In a region where healthcare costs are rising faster than wages, the impact of medical inflation is no longer just an HR challenge—it’s a boardroom imperative. Leading employers across Asia are grappling with a new reality: unchecked medical inflation threatens not only the bottom line but also the ability to invest in talent, skills, and long-term growth.

In this exclusive People Matters interview, Byron Beebe, CEO of Human Capital for Aon, unpacks the macroeconomic risks of unchecked medical inflation and challenges conventional thinking about workforce cost management. He shares data-driven insights, practical strategies, and real-world examples of how leading employers are reframing health benefits as strategic assets rather than expenses. From leveraging analytics to inform boardroom decisions, to balancing cost control with investment in talent, Beebe lays out a bold roadmap for CHROs and business leaders navigating today’s complex environment. Edited excerpts

As medical inflation accelerates in Southeast Asia, why do you believe it should be treated as a macro cost risk on par with wages, energy, and capital costs? What are the boardroom-level implications of this shift?
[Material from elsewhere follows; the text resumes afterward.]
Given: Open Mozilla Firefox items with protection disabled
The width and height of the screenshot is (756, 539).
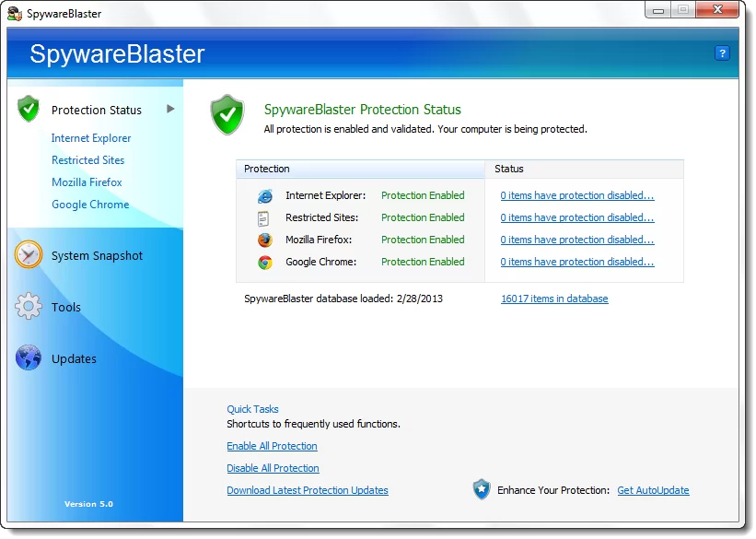Looking at the screenshot, I should pyautogui.click(x=577, y=240).
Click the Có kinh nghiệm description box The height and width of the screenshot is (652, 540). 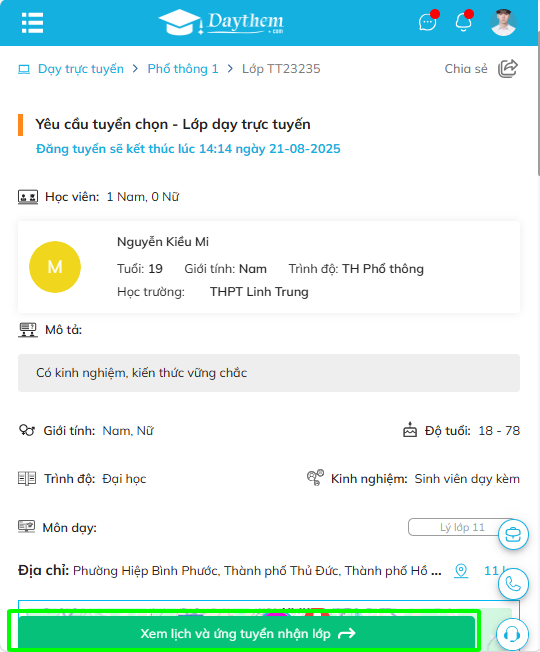pyautogui.click(x=269, y=373)
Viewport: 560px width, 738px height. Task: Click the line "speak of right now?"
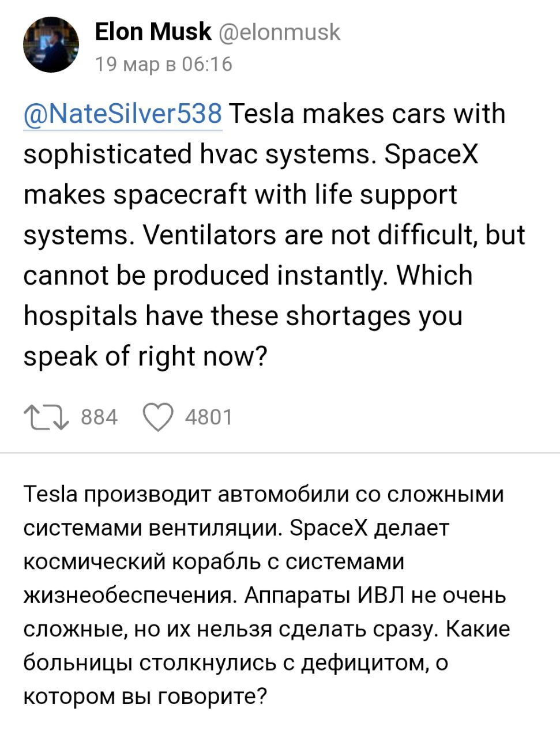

Medical inflation in Southeast Asia is outpacing general inflation and, in many markets, wage growth. Over time, that shifts healthcare from a cyclical benefits issue to a structural cost embedded in an organisation's operating model.

For boards, the implication is clear. When healthcare costs rise faster than inflation, they gradually erode headroom available for salaries, skills and growth. Treating medical inflation as a macroeconomic cost risk puts it in the same conversation as wages, energy, and capital allocation, encouraging leaders to plan over a three- to five-year horizon, not one renewal at a time.

In our work with boards and executive teams, we typically start by clarifying their exposure by market and workforce segment, and how that compares to peers. From there, the discussion naturally shifts away from this year’s increase towards the mix of governance, plan design, and prevention needed to keep costs predictable while still attracting and retaining a healthy, productive workforce.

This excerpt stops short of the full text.